Task to complete:
Scan the records for the word "legend". Copy each line that includes it.
Given data Block Start
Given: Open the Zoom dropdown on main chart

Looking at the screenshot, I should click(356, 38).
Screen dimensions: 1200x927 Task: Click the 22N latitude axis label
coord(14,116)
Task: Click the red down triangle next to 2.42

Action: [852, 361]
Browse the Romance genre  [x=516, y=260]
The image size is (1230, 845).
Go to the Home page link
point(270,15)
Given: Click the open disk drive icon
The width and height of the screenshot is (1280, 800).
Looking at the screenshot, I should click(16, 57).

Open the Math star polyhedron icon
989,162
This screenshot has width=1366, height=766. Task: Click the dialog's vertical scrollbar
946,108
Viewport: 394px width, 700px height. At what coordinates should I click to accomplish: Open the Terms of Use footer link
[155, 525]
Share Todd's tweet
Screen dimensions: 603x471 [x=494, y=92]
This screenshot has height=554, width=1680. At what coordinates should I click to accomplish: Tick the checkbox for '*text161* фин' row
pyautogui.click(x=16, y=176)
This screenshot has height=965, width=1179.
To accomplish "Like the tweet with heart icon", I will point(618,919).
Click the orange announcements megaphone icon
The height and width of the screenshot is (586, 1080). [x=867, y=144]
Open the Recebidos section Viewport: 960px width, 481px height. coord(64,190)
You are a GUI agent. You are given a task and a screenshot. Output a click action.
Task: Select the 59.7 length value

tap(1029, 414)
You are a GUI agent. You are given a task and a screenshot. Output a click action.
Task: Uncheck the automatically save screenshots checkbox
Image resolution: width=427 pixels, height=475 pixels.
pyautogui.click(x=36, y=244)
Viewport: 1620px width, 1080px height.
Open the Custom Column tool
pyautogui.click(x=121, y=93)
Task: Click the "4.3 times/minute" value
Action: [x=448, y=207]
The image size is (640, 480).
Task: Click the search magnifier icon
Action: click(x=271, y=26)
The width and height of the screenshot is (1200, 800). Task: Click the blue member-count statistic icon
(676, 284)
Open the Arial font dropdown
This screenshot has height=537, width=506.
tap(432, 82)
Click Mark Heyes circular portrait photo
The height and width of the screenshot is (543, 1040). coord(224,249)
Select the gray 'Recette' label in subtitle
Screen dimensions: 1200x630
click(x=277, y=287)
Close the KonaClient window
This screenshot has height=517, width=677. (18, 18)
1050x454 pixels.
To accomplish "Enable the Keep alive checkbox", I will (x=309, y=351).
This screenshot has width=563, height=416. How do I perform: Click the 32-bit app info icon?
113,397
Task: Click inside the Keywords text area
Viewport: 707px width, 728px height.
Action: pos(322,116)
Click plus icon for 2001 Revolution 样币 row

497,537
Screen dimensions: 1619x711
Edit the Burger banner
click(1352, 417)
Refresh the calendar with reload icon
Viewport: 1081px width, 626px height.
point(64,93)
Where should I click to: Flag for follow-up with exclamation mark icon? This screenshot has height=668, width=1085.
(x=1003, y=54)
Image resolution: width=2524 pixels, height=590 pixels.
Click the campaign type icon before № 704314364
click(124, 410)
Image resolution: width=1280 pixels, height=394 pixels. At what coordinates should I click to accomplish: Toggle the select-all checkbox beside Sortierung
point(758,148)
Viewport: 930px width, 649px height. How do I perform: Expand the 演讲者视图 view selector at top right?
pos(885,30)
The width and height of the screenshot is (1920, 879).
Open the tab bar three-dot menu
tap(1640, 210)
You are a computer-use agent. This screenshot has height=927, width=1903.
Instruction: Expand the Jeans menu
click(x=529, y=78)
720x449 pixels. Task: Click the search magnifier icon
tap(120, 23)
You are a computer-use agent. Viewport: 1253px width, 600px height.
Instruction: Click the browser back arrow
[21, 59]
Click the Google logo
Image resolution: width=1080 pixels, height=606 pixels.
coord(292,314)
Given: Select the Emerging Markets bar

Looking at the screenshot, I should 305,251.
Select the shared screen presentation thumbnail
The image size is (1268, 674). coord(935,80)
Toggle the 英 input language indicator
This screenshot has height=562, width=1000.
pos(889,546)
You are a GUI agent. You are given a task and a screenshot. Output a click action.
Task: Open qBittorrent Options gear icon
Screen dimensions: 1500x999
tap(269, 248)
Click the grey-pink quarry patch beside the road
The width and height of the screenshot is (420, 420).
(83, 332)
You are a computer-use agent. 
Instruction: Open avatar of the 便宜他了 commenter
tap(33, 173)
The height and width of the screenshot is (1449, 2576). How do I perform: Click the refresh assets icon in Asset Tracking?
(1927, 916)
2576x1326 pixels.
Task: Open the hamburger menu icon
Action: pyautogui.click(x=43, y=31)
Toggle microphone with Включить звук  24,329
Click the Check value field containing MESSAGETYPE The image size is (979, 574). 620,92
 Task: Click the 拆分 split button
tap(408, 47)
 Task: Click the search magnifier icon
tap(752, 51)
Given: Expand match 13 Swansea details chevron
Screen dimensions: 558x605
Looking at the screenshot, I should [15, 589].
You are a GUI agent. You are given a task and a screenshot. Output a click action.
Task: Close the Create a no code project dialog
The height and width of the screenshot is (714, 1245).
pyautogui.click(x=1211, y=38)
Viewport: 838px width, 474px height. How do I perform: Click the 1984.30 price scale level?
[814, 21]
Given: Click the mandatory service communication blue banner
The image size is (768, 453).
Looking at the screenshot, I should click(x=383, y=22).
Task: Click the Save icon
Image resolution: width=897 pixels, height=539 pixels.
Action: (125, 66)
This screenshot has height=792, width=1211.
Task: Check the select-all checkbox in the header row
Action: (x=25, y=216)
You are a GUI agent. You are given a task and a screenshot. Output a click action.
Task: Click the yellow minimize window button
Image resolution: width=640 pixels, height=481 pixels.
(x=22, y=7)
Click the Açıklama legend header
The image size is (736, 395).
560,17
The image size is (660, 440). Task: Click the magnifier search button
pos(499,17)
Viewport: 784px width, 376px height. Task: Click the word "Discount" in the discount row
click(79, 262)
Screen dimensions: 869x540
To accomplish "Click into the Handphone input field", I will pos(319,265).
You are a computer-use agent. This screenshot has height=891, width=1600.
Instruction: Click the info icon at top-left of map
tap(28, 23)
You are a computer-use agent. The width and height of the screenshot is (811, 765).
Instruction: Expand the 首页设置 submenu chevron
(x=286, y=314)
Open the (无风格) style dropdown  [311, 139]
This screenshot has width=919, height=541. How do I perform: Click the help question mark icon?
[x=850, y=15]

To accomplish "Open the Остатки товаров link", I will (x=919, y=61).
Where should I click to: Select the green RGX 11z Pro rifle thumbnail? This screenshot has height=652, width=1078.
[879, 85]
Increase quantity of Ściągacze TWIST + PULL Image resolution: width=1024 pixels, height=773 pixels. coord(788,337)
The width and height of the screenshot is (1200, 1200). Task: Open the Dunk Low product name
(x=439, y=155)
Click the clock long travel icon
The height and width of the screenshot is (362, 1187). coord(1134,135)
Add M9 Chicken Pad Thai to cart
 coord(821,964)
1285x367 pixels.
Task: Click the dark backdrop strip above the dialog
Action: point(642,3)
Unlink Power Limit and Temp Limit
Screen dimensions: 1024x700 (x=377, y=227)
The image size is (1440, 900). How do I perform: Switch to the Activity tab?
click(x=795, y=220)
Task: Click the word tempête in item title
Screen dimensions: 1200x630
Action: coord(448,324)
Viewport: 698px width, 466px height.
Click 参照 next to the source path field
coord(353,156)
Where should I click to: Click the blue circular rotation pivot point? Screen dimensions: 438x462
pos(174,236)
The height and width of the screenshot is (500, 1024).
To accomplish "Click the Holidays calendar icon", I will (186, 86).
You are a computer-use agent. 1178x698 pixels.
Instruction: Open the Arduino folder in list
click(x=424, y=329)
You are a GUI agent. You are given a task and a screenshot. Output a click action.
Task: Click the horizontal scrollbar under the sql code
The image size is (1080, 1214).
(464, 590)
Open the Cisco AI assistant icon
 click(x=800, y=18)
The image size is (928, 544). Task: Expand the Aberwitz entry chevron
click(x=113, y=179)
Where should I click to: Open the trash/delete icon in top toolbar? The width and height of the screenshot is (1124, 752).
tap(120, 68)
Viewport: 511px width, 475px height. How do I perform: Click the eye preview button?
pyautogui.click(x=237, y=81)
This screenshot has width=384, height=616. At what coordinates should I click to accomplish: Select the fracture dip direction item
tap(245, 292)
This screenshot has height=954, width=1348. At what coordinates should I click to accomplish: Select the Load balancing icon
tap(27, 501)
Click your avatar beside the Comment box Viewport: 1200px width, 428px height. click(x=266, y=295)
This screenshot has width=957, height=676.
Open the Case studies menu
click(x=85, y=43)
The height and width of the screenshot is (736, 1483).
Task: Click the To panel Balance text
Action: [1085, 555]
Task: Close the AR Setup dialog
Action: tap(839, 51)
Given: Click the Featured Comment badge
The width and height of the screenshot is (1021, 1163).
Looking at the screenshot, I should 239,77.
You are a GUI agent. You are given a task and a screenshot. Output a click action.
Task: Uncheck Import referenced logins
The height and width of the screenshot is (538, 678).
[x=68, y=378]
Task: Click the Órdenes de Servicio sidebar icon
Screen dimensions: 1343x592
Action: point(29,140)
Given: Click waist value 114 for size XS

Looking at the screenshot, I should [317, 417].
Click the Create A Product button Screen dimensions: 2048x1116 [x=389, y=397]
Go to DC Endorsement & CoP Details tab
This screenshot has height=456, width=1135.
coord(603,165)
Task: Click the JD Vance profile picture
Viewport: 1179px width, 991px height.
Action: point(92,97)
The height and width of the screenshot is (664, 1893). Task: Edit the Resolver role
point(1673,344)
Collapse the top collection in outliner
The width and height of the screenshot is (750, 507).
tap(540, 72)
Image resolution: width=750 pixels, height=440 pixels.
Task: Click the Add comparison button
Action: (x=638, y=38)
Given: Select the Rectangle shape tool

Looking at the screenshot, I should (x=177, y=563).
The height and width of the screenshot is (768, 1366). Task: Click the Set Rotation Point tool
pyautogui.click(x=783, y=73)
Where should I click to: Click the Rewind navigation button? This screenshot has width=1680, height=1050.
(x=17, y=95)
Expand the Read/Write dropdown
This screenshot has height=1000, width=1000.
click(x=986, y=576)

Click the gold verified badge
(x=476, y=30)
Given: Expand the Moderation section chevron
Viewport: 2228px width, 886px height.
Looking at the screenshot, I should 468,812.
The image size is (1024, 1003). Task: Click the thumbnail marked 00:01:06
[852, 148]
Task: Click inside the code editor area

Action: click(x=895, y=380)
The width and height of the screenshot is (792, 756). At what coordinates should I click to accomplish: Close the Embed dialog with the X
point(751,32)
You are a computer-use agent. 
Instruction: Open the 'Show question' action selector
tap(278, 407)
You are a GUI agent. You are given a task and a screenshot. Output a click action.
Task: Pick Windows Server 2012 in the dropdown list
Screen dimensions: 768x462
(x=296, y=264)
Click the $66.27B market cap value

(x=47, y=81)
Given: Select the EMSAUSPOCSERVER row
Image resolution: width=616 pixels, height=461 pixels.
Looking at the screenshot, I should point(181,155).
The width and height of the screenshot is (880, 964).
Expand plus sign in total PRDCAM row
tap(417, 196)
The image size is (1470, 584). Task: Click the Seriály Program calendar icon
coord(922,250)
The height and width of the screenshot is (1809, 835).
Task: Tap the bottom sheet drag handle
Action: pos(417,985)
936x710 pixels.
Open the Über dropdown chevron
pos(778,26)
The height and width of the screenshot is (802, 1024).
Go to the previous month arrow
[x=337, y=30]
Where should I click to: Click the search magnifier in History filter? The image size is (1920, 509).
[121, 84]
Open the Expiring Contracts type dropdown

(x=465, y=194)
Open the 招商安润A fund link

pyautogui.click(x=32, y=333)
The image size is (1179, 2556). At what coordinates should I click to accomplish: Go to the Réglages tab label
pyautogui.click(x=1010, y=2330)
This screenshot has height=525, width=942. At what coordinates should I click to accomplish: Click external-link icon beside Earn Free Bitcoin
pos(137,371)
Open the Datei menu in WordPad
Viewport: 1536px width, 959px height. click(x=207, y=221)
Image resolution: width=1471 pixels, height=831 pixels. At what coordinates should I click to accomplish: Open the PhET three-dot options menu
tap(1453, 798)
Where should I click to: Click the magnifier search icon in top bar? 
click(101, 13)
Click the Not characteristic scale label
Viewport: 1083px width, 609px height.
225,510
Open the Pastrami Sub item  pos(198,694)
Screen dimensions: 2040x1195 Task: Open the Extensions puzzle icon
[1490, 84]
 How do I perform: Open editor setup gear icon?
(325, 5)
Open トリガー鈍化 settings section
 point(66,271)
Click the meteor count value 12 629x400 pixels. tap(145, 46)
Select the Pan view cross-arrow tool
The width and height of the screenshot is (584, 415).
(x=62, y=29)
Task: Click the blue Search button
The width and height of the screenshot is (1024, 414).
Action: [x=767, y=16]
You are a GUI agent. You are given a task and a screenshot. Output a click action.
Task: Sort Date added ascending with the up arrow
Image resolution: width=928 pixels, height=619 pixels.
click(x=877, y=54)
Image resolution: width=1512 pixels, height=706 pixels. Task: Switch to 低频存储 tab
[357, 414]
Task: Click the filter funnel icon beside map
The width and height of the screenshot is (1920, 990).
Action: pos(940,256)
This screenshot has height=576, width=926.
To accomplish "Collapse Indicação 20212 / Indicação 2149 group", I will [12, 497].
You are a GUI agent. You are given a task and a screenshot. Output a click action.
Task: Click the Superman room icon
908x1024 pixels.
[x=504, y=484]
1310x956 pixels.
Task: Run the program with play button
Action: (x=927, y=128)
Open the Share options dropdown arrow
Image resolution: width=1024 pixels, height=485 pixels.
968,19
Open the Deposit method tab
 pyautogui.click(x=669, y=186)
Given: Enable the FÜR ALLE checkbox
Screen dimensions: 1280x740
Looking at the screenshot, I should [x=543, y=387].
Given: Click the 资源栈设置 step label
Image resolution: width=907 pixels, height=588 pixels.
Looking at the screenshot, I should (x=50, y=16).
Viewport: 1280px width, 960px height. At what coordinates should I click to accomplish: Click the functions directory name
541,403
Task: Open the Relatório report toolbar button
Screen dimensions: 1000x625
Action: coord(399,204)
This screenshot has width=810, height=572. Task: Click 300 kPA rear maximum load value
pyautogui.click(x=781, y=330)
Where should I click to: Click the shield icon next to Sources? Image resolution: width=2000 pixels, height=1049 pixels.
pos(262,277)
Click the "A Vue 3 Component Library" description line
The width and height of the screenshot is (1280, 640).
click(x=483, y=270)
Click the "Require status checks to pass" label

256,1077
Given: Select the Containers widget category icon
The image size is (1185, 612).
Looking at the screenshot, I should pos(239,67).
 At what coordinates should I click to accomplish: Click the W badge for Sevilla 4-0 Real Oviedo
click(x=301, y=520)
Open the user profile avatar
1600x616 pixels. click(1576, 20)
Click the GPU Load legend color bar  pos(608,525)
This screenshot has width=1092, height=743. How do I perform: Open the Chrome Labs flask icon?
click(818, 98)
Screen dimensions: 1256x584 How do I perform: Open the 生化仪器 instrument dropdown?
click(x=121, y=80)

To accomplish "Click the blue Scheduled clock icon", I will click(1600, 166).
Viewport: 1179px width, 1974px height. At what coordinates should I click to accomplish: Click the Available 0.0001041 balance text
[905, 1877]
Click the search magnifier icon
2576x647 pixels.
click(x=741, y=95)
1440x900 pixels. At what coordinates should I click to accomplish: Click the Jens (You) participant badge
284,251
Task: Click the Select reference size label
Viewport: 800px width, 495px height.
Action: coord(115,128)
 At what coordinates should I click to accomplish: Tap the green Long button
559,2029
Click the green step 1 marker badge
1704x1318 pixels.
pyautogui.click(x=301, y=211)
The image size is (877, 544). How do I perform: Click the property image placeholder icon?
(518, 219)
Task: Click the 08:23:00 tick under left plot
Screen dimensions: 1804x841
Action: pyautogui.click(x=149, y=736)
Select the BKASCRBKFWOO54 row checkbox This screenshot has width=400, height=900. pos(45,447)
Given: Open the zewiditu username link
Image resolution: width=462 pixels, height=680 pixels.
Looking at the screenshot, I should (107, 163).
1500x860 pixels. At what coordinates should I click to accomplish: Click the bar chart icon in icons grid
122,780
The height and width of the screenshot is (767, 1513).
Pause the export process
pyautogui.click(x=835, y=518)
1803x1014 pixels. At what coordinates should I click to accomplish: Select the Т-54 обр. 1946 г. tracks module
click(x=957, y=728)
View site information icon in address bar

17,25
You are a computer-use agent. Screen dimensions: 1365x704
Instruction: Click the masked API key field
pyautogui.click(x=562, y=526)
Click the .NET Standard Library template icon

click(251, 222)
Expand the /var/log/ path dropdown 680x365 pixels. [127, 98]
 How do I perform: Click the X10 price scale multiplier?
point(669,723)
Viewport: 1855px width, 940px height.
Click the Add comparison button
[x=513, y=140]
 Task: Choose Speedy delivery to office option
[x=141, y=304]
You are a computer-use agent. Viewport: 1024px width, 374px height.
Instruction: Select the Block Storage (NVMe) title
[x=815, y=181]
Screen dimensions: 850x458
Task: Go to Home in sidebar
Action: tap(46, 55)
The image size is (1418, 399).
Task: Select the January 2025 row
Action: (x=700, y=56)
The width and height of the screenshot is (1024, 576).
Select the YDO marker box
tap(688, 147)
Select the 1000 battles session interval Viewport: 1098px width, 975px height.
Given data Block End
Solution for this problem:
Click the Açıklama legend header
Click the GPU Load legend color bar  pos(608,525)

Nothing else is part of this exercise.